Call haplotype specific copy number in single cell datasets

callHaplotypeSpecificCN(
  CNbins,
  haplotypes,
  eps = 1e-12,
  maskedbins = NULL,
  loherror = 0.02,
  maxCN = NULL,
  selftransitionprob = 0.95,
  progressbar = TRUE,
  ncores = 1,
  phasebyarm = FALSE,
  minfrachaplotypes = 0.7,
  likelihood = "auto",
  minbins = 0,
  minbinschr = 0,
  phased_haplotypes = NULL,
  clustering_method = "copy",
  maxloherror = 0.035,
  mincells = 7,
  overwritemincells = NULL,
  cluster_per_chr = TRUE,
  viterbiver = "cpp",
  filterhaplotypes = 0.1,
  firstpassfiltering = TRUE,
  smoothsingletons = TRUE,
  fillmissing = TRUE,
  global_phasing_for_balanced = FALSE,
  chr_cell_list = NULL,
  chrs_for_global_phasing = NULL,
  female = TRUE
)

Arguments

CNbins: single cell copy number dataframe with the following columns: cell_id, chr, start, end, state, copy
haplotypes: single cell haplotypes dataframe with the following columns: cell_id, chr, start, end, hap_label, allele1, allele0, totalcounts
eps: default 1e-12
maskedbins: data.frame with columns chr, start and end. These bins will be masked from the inference and copy number states assigned to these bins based on the states of neighbouring bins.
loherror: LOH error rate for initial assignment, this is inferred directly from the data in the second pass, default = 0.02
maxCN: maximum copy number to infer allele specific states, default=NULL which will use the maximum state from CNbins
selftransitionprob: probability to stay in the same state in the HMM, default = 0.95, set to 0.0 for an IID model
progressbar: Boolean to display progressbar or not, default = TRUE, will only show if ncores == 1
ncores: Number of cores to use, default = 1
phasebyarm: Phasing by chromosome arm, default = FALSE
minfrachaplotypes: Minimum proportion of haplotypes to retain when clustering + phasing, default = 0.7
likelihood: Likelihood model for HMM, default is binomial, other option is betabinomial or use auto and the algorithm will choose the likelihood that best fits the data.
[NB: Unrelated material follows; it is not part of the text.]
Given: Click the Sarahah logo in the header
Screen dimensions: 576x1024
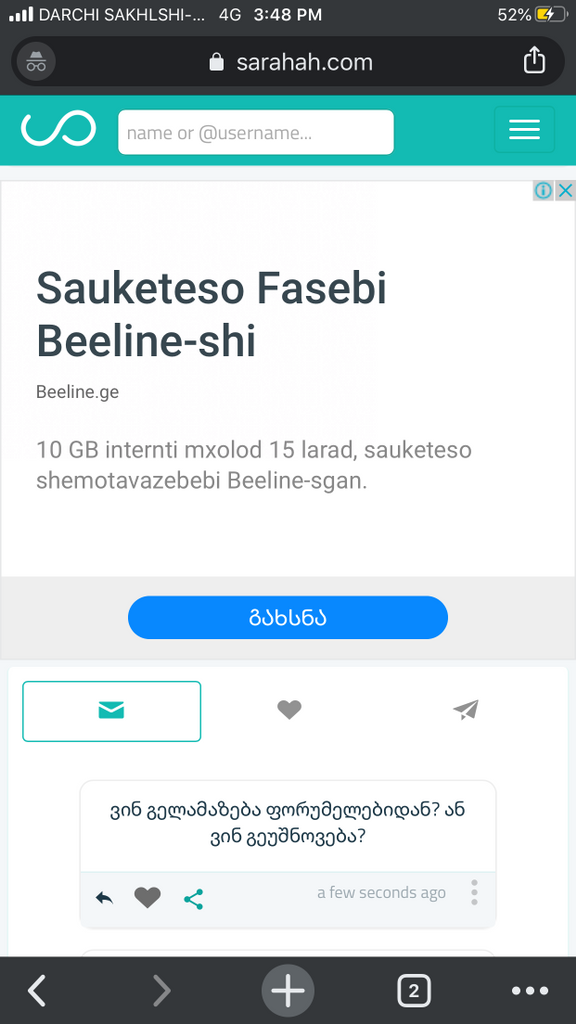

Default auto
minbins: Minimum number of bins containing both haplotype counts and copy number data for a cell to be included
minbinschr: Minimum number of bins containing both haplotype counts and copy number data per chromosome for a cell to be included
phased_haplotypes: Use this if you want to manually define the haplotypes phasing if for example the default heuristics used by signals does not return a good fit.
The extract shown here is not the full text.